WORK REQUEST
Omit all pictures. Quote the lines from the one with "Open the three-dot more options menu" through the end of the listing below, exactly as they appear.

*** Opening of DATA PROVIDED ***

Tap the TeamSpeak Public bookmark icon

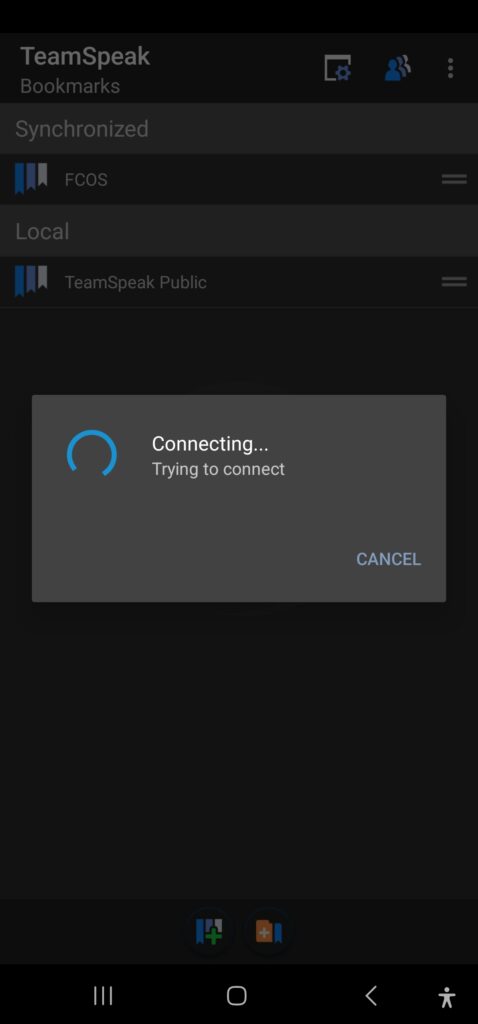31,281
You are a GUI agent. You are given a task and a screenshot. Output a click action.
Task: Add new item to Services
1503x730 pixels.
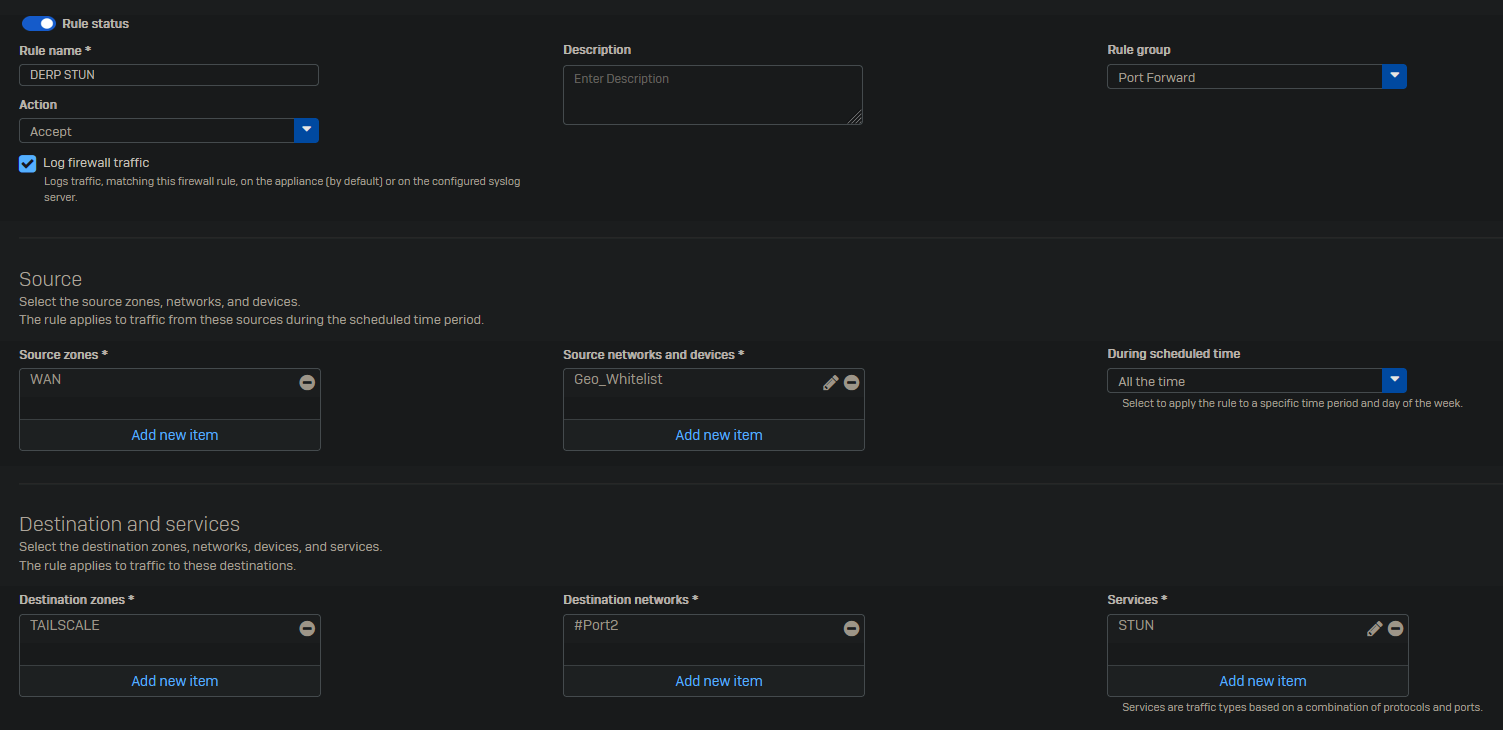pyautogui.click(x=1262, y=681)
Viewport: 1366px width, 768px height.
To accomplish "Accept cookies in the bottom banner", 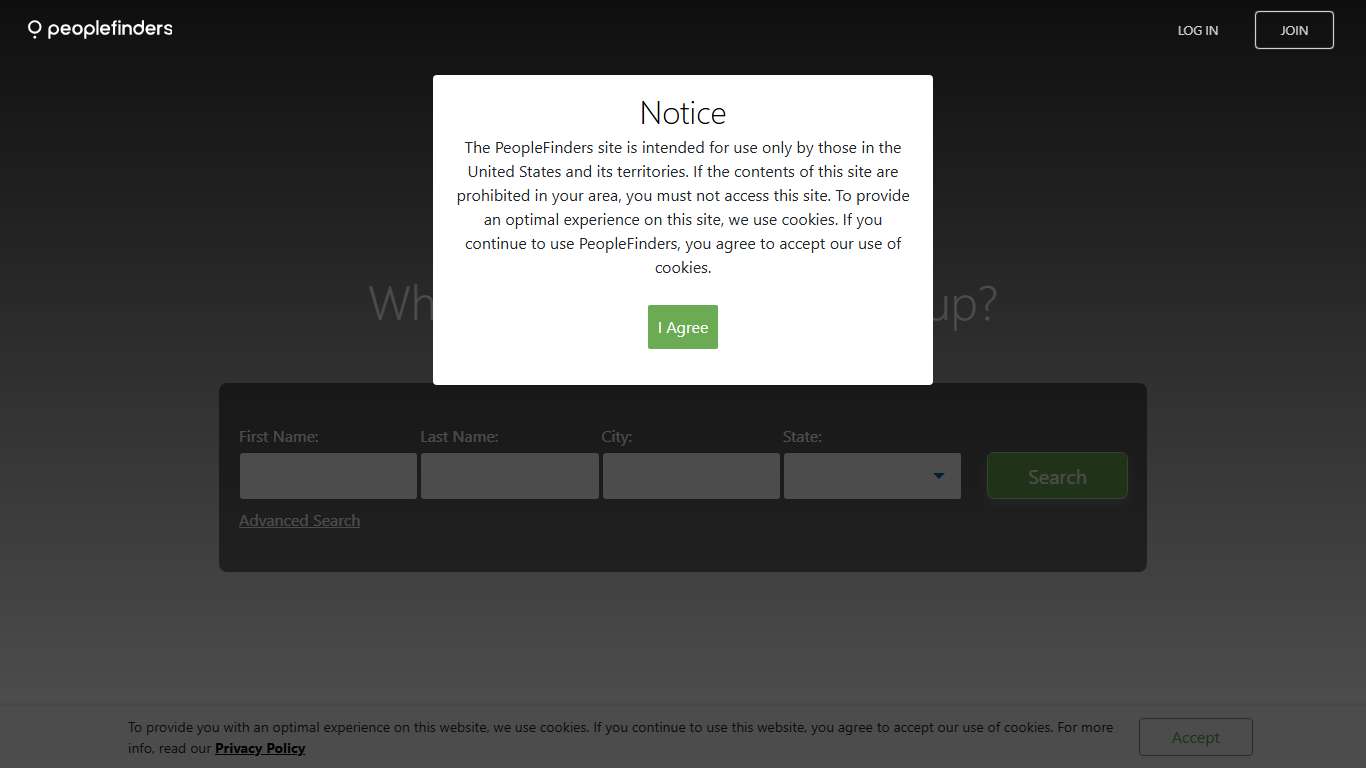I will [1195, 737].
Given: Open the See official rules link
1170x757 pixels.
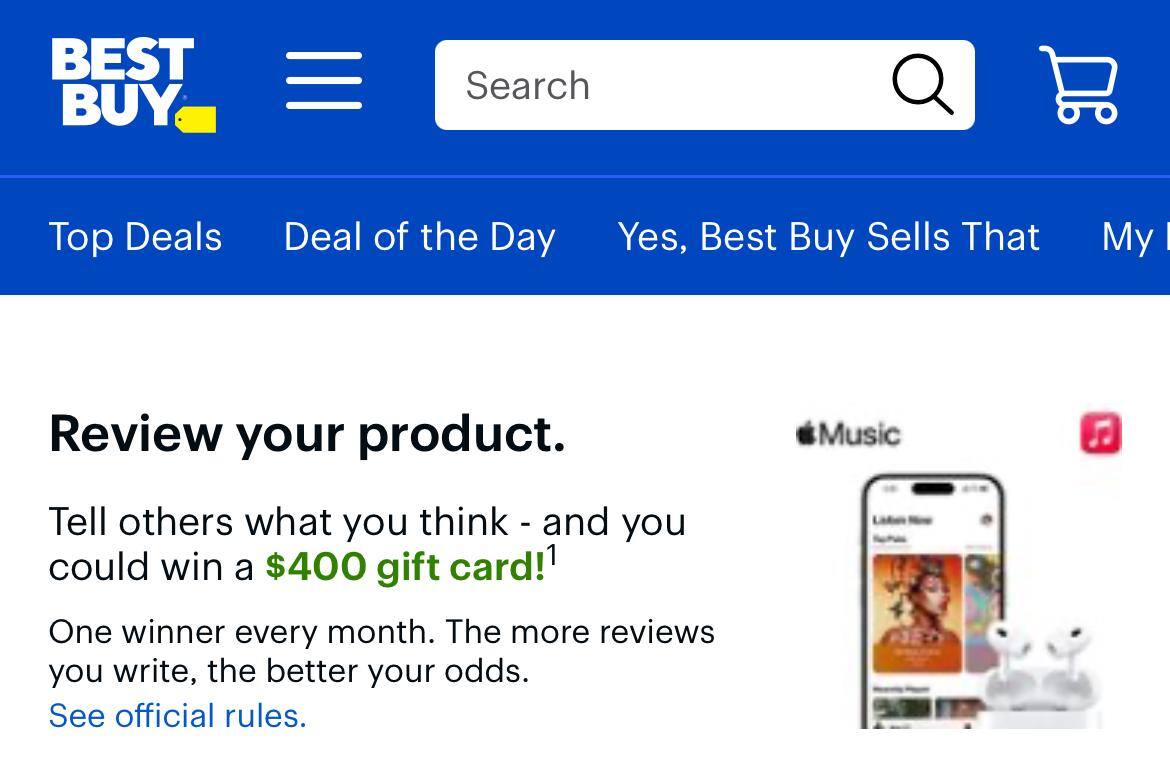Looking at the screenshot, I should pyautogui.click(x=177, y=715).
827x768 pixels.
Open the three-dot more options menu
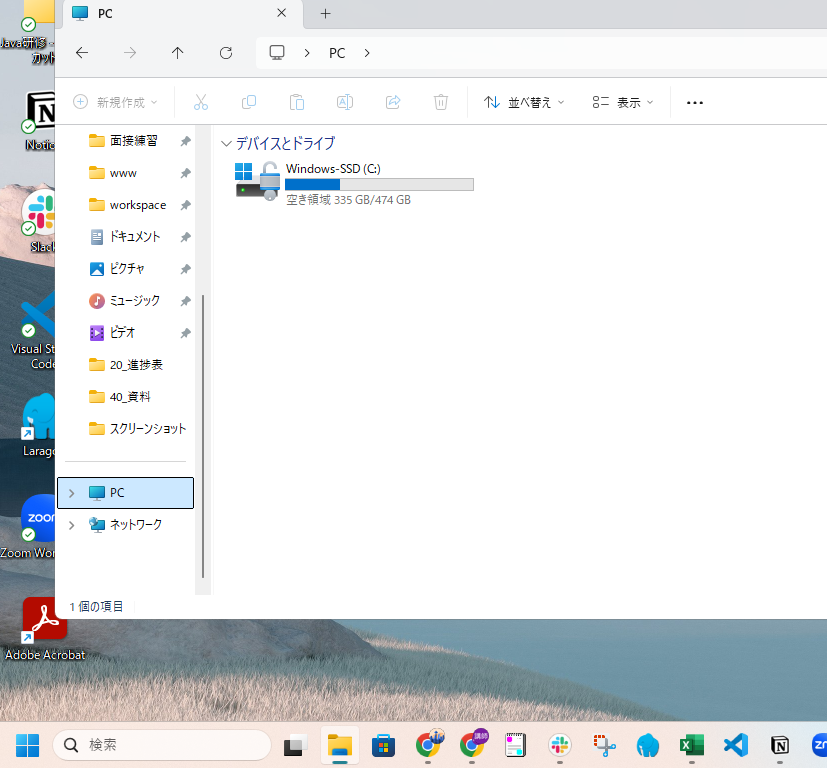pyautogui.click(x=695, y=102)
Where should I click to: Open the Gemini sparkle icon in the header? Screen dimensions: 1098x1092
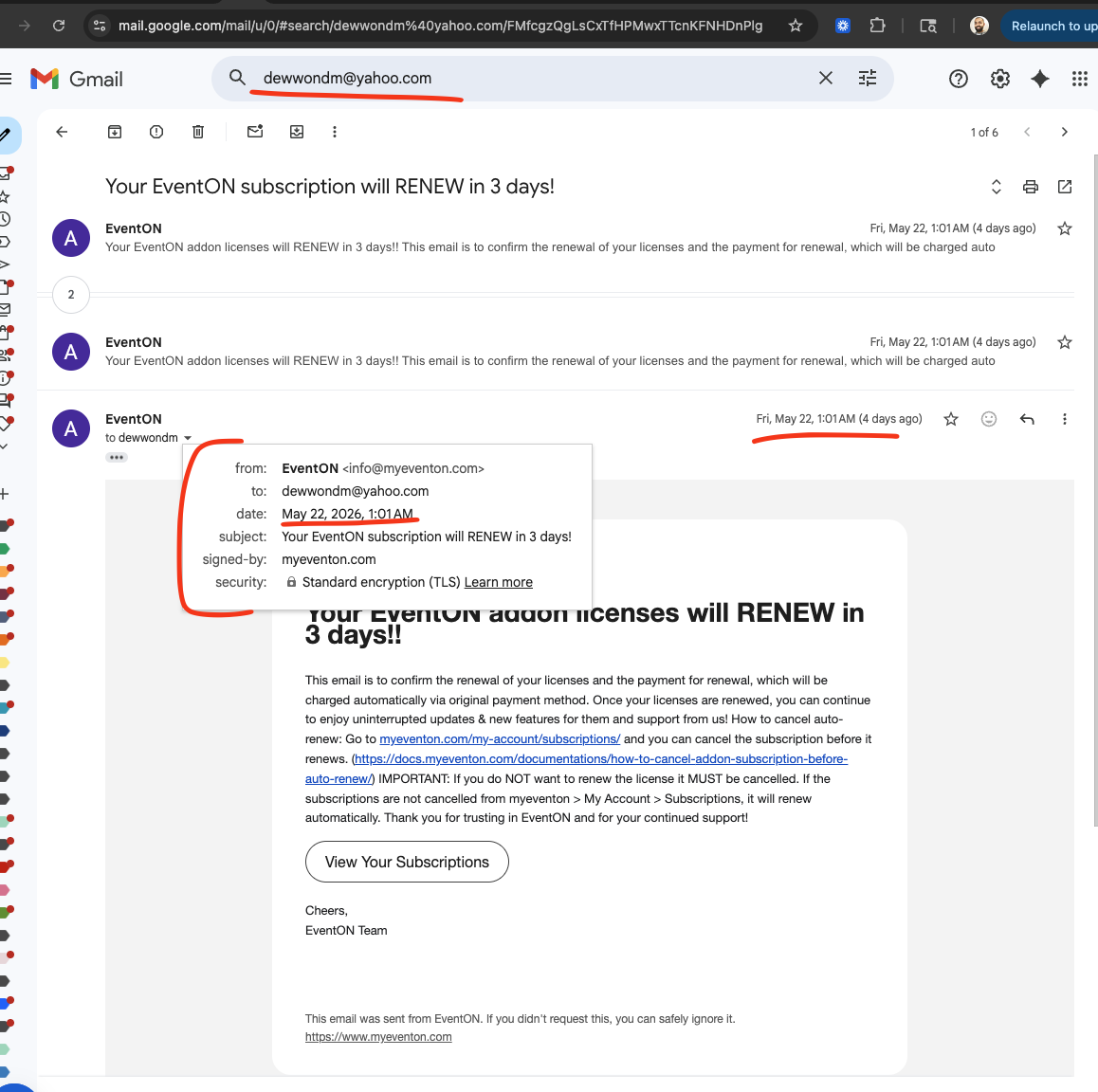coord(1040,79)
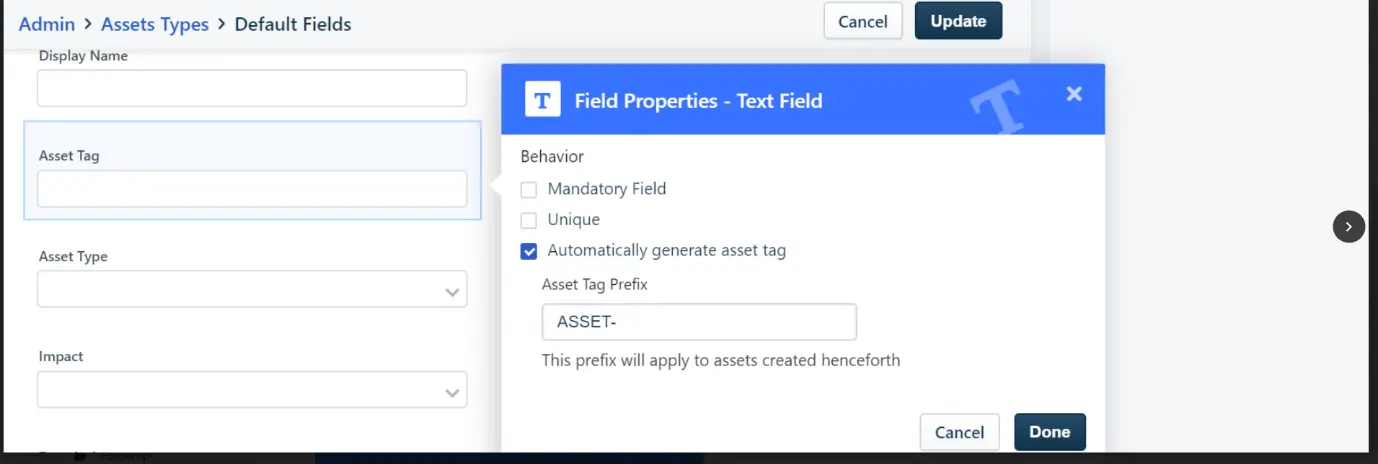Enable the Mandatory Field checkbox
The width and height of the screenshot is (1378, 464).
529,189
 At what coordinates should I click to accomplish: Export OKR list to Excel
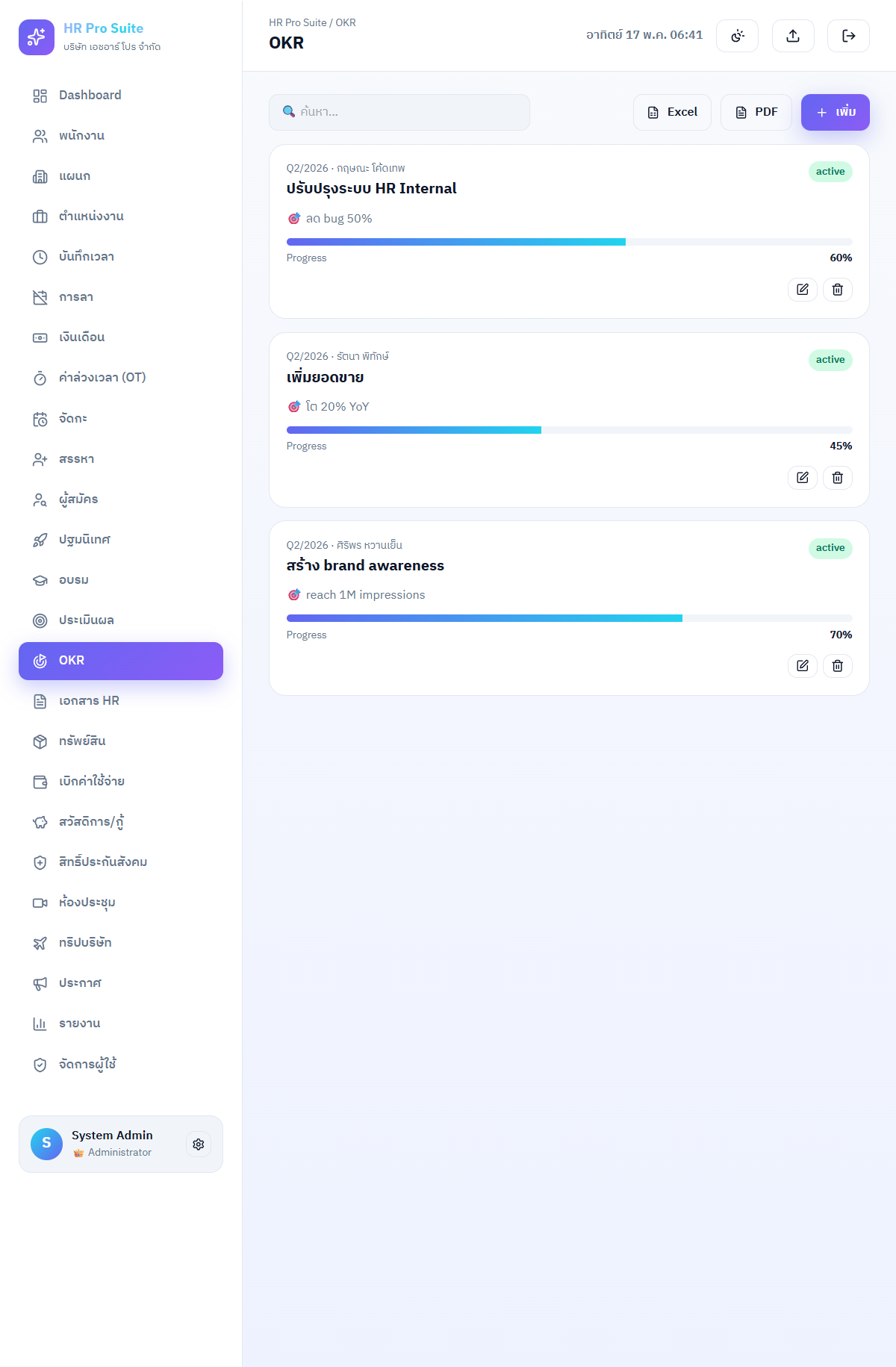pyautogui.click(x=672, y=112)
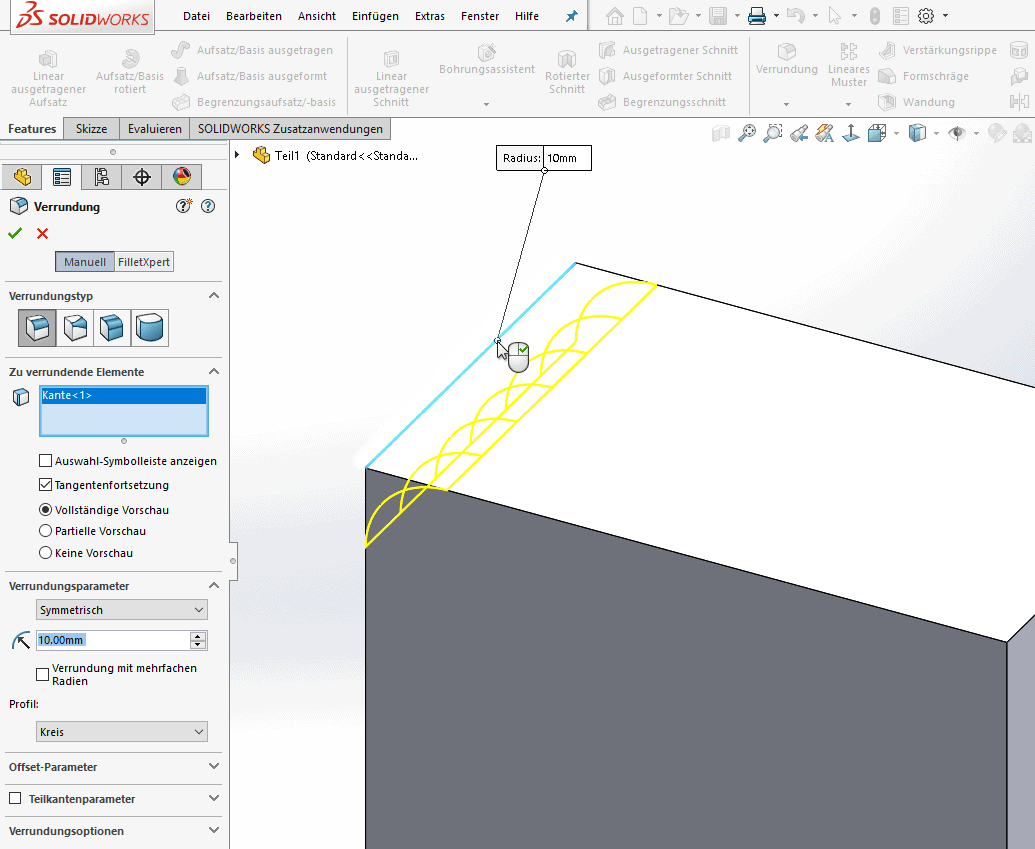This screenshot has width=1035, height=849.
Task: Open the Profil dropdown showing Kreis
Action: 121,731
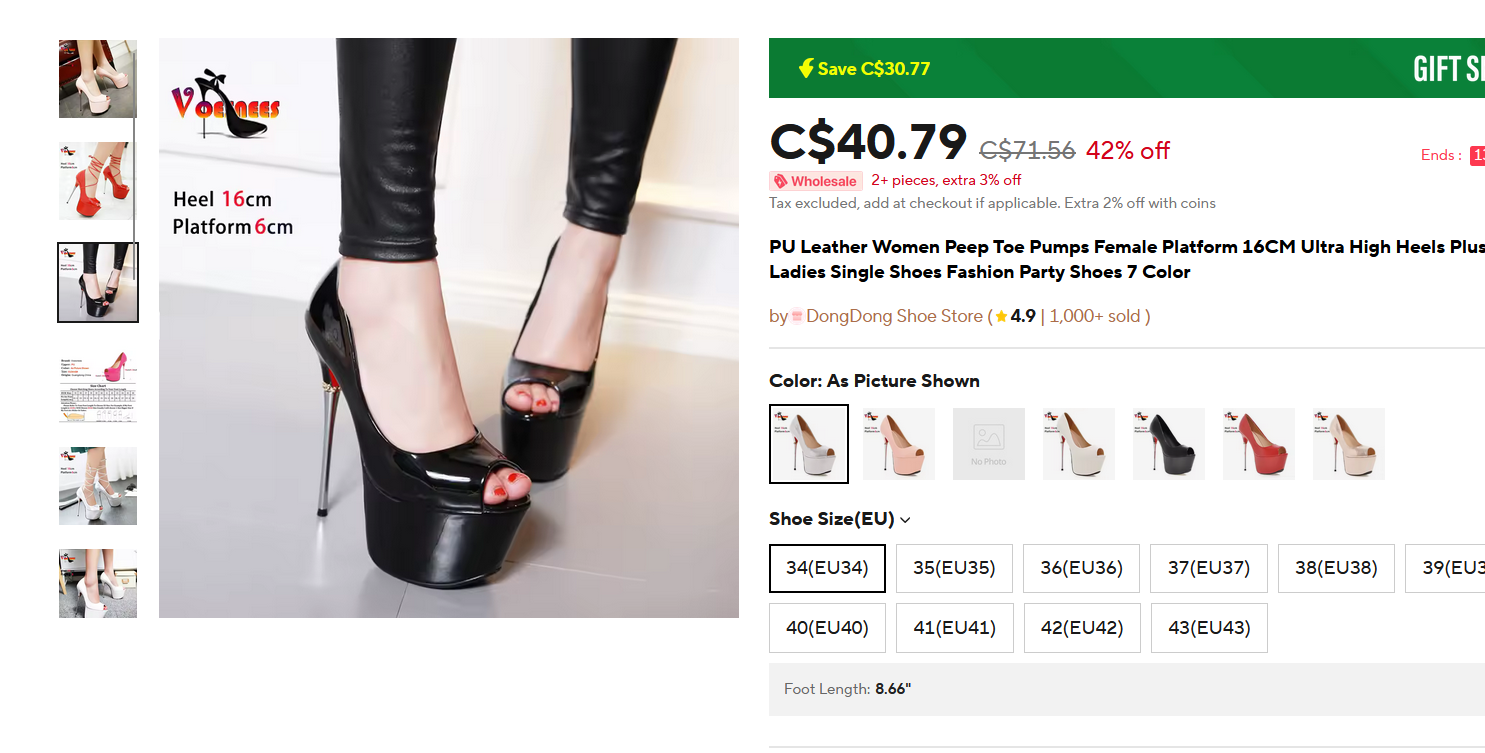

*** Close of DATA PROVIDED ***

SOLUTION
Open the three-dot more options menu
pyautogui.click(x=695, y=102)
Where should I click to: Open the Gemini sparkle icon in the header? Screen dimensions: 1098x1092
coord(1040,79)
Enable the Mandatory Field checkbox
The width and height of the screenshot is (1378, 464).
529,189
 At what coordinates should I click to accomplish: Export OKR list to Excel
pyautogui.click(x=672, y=112)
This screenshot has width=1035, height=849.
Task: Open the Profil dropdown showing Kreis
Action: 121,731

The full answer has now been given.